**Exercise goal**
Give the records again in full, exactly as they are.

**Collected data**
^^^^^^^^
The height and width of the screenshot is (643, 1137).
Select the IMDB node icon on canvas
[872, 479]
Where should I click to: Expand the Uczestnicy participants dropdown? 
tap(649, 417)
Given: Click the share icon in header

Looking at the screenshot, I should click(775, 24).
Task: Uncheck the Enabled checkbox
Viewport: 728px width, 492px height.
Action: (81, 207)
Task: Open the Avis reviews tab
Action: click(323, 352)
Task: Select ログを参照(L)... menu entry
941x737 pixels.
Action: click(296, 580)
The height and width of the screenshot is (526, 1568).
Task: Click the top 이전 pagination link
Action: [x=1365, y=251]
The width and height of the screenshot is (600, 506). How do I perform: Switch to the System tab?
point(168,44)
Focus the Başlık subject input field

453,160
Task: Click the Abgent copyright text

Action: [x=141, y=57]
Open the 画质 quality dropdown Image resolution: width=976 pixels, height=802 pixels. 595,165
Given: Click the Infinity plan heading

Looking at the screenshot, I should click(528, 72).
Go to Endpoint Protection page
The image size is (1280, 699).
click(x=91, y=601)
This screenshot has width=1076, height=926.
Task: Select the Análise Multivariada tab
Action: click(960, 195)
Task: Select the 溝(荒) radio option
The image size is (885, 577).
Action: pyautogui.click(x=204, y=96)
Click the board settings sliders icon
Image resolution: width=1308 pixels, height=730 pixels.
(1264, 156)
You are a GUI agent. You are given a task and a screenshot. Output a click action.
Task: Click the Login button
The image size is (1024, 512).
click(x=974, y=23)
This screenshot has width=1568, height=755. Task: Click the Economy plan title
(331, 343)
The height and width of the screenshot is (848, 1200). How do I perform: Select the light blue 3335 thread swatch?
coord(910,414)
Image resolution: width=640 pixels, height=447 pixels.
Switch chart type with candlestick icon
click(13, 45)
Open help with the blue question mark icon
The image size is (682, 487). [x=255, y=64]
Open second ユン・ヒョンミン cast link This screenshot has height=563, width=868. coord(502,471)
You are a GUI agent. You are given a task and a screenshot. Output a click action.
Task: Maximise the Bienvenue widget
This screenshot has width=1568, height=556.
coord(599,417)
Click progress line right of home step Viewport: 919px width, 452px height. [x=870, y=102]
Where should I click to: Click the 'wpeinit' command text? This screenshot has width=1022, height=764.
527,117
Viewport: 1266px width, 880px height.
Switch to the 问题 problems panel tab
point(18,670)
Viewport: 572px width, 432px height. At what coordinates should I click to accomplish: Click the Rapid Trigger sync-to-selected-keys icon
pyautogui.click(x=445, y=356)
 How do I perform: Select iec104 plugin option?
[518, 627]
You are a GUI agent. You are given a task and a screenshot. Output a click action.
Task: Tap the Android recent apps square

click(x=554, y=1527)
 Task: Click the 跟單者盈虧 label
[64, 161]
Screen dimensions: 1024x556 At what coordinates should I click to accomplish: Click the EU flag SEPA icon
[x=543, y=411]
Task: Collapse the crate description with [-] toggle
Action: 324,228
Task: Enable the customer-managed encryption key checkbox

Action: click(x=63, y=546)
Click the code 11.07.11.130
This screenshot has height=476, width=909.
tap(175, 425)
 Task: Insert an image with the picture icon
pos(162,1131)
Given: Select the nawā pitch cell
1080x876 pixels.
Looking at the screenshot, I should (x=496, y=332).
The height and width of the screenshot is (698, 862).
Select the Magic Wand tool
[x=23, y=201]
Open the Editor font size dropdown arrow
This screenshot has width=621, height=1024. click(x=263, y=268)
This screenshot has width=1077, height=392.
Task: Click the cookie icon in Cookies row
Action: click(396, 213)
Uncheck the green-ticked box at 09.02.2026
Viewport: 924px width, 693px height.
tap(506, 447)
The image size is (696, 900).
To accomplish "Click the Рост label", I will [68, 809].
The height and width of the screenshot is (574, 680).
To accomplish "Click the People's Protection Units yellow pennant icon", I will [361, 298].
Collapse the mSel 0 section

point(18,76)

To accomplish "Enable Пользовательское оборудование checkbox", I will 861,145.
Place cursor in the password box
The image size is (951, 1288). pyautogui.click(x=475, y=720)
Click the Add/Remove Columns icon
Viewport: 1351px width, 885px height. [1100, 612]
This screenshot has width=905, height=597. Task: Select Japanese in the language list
^^^^^^^^
**Written answer**
The height and width of the screenshot is (643, 1137).
Select the IMDB node icon on canvas
[872, 479]
Where should I click to: Expand the Uczestnicy participants dropdown? 
tap(649, 417)
Given: Click the share icon in header

Looking at the screenshot, I should click(775, 24).
Task: Uncheck the Enabled checkbox
Viewport: 728px width, 492px height.
Action: (81, 207)
Task: Open the Avis reviews tab
Action: click(323, 352)
Task: Select ログを参照(L)... menu entry
941x737 pixels.
Action: click(296, 580)
The height and width of the screenshot is (526, 1568).
Task: Click the top 이전 pagination link
Action: [x=1365, y=251]
The width and height of the screenshot is (600, 506). How do I perform: Switch to the System tab?
point(168,44)
Focus the Başlık subject input field

453,160
Task: Click the Abgent copyright text

Action: [x=141, y=57]
Open the 画质 quality dropdown Image resolution: width=976 pixels, height=802 pixels. 595,165
Given: Click the Infinity plan heading

Looking at the screenshot, I should click(528, 72).
Go to Endpoint Protection page
The image size is (1280, 699).
click(x=91, y=601)
This screenshot has width=1076, height=926.
Task: Select the Análise Multivariada tab
Action: click(960, 195)
Task: Select the 溝(荒) radio option
The image size is (885, 577).
Action: pyautogui.click(x=204, y=96)
Click the board settings sliders icon
Image resolution: width=1308 pixels, height=730 pixels.
(1264, 156)
You are a GUI agent. You are given a task and a screenshot. Output a click action.
Task: Click the Login button
The image size is (1024, 512).
click(x=974, y=23)
This screenshot has width=1568, height=755. Task: Click the Economy plan title
(331, 343)
The height and width of the screenshot is (848, 1200). How do I perform: Select the light blue 3335 thread swatch?
coord(910,414)
Image resolution: width=640 pixels, height=447 pixels.
Switch chart type with candlestick icon
click(13, 45)
Open help with the blue question mark icon
The image size is (682, 487). [x=255, y=64]
Open second ユン・ヒョンミン cast link This screenshot has height=563, width=868. coord(502,471)
You are a GUI agent. You are given a task and a screenshot. Output a click action.
Task: Maximise the Bienvenue widget
This screenshot has width=1568, height=556.
coord(599,417)
Click progress line right of home step Viewport: 919px width, 452px height. [x=870, y=102]
Where should I click to: Click the 'wpeinit' command text? This screenshot has width=1022, height=764.
527,117
Viewport: 1266px width, 880px height.
Switch to the 问题 problems panel tab
point(18,670)
Viewport: 572px width, 432px height. At what coordinates should I click to accomplish: Click the Rapid Trigger sync-to-selected-keys icon
pyautogui.click(x=445, y=356)
 How do I perform: Select iec104 plugin option?
[518, 627]
You are a GUI agent. You are given a task and a screenshot. Output a click action.
Task: Tap the Android recent apps square

click(x=554, y=1527)
 Task: Click the 跟單者盈虧 label
[64, 161]
Screen dimensions: 1024x556 At what coordinates should I click to accomplish: Click the EU flag SEPA icon
[x=543, y=411]
Task: Collapse the crate description with [-] toggle
Action: 324,228
Task: Enable the customer-managed encryption key checkbox

Action: click(x=63, y=546)
Click the code 11.07.11.130
This screenshot has height=476, width=909.
tap(175, 425)
 Task: Insert an image with the picture icon
pos(162,1131)
Given: Select the nawā pitch cell
1080x876 pixels.
Looking at the screenshot, I should (x=496, y=332).
The height and width of the screenshot is (698, 862).
Select the Magic Wand tool
[x=23, y=201]
Open the Editor font size dropdown arrow
This screenshot has width=621, height=1024. click(x=263, y=268)
This screenshot has width=1077, height=392.
Task: Click the cookie icon in Cookies row
Action: click(396, 213)
Uncheck the green-ticked box at 09.02.2026
Viewport: 924px width, 693px height.
tap(506, 447)
The image size is (696, 900).
To accomplish "Click the Рост label", I will [68, 809].
The height and width of the screenshot is (574, 680).
To accomplish "Click the People's Protection Units yellow pennant icon", I will [361, 298].
Collapse the mSel 0 section

point(18,76)

To accomplish "Enable Пользовательское оборудование checkbox", I will 861,145.
Place cursor in the password box
The image size is (951, 1288). pyautogui.click(x=475, y=720)
Click the Add/Remove Columns icon
Viewport: 1351px width, 885px height. [1100, 612]
This screenshot has width=905, height=597. Task: Select Japanese in the language list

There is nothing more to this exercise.